WORK ORDER:
Go through the data below and gather each line containing "computer".

DATA SUPPLIED START

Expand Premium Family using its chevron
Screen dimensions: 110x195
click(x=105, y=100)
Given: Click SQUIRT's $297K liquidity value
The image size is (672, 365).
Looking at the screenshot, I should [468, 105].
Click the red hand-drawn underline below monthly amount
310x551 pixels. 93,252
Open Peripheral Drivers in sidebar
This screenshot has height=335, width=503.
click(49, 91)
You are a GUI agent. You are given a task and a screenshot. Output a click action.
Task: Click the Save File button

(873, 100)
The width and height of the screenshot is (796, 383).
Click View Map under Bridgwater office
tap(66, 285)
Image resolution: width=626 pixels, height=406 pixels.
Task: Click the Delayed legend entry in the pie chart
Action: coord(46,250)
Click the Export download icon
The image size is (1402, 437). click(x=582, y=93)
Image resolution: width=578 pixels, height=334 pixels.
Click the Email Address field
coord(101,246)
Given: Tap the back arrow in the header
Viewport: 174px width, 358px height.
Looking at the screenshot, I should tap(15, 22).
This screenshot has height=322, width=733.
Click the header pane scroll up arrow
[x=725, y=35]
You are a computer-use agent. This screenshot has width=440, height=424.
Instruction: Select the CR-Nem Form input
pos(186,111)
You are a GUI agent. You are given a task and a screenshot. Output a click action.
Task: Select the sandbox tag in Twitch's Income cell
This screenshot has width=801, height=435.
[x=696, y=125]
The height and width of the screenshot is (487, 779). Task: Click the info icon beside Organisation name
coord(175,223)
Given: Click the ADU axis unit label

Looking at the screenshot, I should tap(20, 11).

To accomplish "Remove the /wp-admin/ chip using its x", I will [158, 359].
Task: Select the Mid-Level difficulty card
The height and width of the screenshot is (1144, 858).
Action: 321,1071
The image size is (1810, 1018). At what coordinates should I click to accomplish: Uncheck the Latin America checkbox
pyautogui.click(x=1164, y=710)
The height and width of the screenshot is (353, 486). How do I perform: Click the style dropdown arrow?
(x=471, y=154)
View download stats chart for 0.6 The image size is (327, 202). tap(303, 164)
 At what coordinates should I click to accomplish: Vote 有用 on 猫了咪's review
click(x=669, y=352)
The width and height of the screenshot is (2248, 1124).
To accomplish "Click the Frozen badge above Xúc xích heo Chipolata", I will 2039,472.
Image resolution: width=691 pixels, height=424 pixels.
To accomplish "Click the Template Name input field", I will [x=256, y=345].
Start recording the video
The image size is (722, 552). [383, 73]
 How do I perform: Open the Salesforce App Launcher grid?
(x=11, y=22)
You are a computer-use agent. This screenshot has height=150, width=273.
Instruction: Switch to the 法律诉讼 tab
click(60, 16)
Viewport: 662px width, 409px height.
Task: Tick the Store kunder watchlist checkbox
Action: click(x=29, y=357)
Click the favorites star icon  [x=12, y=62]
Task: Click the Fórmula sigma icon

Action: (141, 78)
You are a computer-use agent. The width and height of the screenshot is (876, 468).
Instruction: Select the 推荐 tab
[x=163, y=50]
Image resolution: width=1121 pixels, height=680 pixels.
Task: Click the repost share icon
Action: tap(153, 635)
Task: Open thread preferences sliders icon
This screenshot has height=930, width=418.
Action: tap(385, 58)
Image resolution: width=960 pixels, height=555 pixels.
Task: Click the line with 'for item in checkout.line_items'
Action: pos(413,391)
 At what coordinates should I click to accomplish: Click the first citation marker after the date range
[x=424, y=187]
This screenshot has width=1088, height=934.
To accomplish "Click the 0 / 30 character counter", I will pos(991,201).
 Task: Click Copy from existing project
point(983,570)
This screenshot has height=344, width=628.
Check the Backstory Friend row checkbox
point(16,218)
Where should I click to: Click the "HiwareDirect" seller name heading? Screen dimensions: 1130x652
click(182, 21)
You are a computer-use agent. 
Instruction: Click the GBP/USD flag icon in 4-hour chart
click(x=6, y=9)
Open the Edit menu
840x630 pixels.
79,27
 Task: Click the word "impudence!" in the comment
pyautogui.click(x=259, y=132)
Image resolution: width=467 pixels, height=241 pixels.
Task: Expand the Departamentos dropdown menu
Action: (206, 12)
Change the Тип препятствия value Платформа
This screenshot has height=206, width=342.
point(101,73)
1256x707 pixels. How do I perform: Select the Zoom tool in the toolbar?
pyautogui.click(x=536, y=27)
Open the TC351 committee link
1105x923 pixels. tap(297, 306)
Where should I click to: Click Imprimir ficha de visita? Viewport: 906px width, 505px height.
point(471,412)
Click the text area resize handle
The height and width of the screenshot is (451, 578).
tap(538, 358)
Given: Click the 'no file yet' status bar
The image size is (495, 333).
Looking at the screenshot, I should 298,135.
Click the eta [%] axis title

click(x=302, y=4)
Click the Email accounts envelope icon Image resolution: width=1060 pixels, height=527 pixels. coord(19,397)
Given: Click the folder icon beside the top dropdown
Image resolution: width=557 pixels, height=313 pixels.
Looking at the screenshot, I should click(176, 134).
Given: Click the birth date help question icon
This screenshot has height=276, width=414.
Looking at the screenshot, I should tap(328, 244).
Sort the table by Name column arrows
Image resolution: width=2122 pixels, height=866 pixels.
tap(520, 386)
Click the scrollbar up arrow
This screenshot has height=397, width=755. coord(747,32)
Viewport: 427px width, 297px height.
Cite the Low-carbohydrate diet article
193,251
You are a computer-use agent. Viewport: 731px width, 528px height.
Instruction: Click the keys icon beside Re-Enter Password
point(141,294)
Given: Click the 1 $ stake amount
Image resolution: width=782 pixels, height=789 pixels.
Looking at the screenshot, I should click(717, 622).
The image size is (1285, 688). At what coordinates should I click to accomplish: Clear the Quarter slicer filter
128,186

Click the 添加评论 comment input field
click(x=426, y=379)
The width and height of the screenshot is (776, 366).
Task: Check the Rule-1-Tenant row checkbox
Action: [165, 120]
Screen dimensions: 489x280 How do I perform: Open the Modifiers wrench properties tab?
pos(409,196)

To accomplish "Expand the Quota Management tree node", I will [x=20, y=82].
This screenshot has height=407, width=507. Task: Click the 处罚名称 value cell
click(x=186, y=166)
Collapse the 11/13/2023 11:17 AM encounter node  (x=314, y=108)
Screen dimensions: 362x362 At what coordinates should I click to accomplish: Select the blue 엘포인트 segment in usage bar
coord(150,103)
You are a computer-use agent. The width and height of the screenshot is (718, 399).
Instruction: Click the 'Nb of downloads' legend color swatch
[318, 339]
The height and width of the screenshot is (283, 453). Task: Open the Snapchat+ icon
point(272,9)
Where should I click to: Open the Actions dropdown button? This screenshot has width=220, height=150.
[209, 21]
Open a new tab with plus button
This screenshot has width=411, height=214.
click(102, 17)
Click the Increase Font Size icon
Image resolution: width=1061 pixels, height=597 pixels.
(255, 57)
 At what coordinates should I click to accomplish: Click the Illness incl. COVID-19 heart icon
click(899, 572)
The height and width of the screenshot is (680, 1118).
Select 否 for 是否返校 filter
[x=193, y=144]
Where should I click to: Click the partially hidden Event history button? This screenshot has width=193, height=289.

DATA SUPPLIED END

RESULT OF THIS EXERCISE:
You are a computer-use agent. This screenshot has width=440, height=424.
You are a computer-use agent. This screenshot has height=150, width=273.
You are a computer-use agent. The width and height of the screenshot is (876, 468).
You are a computer-use agent. 
You are a computer-use agent. Viewport: 731px width, 528px height.
You are a computer-use agent. The width and height of the screenshot is (718, 399).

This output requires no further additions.